> _INSTRUCTIONS FOR THE TASK_
Gather every line of the data below that contains the word "blue", and copy each such line in full.

*** THE INPUT

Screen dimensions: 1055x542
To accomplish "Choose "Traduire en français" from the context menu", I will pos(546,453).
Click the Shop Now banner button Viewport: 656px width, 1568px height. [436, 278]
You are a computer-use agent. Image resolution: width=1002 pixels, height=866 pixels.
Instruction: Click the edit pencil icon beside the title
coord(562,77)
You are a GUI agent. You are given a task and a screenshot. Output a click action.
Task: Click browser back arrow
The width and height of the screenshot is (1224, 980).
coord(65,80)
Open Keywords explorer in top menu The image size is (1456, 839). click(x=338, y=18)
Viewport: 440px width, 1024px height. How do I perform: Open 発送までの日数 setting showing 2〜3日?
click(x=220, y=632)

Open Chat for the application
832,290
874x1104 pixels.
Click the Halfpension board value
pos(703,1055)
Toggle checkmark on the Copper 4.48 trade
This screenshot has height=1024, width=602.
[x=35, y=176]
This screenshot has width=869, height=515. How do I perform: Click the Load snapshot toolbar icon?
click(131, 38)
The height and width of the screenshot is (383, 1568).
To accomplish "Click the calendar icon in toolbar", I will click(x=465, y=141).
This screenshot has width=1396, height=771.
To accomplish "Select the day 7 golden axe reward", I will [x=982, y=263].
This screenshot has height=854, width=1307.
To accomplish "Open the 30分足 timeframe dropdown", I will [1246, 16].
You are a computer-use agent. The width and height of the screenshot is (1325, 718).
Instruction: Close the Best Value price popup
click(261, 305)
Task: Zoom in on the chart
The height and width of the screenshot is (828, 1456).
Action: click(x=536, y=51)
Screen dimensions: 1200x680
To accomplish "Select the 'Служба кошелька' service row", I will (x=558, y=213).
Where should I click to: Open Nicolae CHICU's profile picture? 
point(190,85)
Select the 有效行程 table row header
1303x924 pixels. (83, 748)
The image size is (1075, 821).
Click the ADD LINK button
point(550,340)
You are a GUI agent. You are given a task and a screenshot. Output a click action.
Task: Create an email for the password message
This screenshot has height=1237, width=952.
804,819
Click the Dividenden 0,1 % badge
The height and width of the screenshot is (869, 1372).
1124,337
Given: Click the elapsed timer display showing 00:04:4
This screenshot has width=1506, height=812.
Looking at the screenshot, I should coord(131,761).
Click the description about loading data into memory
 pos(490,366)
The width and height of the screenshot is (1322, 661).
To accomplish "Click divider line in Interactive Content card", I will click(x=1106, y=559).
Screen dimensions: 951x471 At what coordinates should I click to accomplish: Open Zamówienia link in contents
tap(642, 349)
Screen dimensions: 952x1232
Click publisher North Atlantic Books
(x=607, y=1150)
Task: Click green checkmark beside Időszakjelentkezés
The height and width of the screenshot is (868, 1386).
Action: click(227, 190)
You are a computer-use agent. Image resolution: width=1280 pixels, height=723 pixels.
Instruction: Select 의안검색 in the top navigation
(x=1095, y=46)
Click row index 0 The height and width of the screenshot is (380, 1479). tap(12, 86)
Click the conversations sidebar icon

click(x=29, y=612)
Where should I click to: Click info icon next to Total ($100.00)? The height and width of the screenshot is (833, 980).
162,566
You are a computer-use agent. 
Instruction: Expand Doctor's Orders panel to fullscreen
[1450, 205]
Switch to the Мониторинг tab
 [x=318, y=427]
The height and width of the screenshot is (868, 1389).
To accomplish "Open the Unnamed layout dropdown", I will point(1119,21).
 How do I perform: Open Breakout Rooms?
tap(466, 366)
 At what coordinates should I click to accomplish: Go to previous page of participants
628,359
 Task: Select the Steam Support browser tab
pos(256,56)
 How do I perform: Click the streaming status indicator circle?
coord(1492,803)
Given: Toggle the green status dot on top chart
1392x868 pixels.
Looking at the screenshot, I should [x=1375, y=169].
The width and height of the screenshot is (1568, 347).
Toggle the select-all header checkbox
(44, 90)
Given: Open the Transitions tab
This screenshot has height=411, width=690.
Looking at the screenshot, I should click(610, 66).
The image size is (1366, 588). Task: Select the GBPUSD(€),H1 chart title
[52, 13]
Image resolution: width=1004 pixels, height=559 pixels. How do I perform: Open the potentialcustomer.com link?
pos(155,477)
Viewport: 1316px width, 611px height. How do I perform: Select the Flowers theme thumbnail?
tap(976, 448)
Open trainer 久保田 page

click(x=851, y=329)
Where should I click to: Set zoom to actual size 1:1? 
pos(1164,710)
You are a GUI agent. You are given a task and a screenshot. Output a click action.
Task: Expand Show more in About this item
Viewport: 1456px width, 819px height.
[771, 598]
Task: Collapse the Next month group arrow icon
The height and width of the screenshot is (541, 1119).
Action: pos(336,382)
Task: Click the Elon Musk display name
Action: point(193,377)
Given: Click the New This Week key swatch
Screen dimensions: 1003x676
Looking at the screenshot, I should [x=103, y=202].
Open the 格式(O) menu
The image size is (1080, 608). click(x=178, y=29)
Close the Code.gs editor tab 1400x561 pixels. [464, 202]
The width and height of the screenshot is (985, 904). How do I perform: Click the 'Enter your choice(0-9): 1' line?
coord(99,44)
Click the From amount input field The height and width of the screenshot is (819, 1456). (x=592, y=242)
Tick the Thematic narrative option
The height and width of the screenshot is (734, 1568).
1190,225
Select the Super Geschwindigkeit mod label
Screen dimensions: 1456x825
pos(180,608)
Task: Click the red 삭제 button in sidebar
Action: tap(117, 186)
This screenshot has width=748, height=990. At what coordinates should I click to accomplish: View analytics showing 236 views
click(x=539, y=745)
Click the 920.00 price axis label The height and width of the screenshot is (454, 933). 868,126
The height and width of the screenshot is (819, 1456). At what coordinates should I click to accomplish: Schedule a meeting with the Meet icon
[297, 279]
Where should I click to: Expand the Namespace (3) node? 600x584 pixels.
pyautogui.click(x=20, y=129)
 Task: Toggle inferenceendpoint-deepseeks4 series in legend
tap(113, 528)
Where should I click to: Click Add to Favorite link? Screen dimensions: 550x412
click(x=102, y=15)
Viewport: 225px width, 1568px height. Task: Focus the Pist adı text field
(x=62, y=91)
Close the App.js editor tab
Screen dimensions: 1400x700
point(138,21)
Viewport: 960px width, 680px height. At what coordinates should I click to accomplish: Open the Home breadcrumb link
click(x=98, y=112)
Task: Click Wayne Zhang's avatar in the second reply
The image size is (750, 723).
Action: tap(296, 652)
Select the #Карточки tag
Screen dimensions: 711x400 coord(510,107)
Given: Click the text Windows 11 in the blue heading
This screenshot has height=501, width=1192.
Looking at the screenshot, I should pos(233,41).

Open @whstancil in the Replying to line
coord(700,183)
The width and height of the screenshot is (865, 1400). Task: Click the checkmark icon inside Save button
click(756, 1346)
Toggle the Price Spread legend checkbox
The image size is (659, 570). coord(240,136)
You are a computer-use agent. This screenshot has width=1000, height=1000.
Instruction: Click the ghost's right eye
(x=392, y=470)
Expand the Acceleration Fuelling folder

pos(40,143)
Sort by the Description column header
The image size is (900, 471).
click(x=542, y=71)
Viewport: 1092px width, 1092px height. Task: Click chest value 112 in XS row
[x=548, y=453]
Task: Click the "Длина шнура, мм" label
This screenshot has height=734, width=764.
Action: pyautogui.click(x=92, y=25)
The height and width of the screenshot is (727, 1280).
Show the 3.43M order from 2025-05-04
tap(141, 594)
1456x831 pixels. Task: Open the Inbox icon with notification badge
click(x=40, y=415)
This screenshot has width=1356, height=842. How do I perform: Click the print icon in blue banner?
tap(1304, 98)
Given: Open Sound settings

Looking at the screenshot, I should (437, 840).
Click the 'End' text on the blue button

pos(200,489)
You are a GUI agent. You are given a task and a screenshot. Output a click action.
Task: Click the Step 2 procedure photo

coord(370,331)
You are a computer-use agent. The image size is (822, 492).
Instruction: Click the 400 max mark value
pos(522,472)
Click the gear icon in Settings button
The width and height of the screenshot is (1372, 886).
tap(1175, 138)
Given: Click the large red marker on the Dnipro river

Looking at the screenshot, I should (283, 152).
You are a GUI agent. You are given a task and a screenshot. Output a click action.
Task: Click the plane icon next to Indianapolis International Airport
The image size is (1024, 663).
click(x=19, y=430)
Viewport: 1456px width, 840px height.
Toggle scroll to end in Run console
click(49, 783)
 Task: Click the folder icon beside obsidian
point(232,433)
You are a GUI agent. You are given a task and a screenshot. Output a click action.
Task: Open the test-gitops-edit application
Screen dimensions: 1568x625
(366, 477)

******

> _OUTPUT FOR THIS TASK_
Given: Click the text Windows 11 in the blue heading
This screenshot has width=1356, height=842. How do I perform: Click the print icon in blue banner?
Click the 'End' text on the blue button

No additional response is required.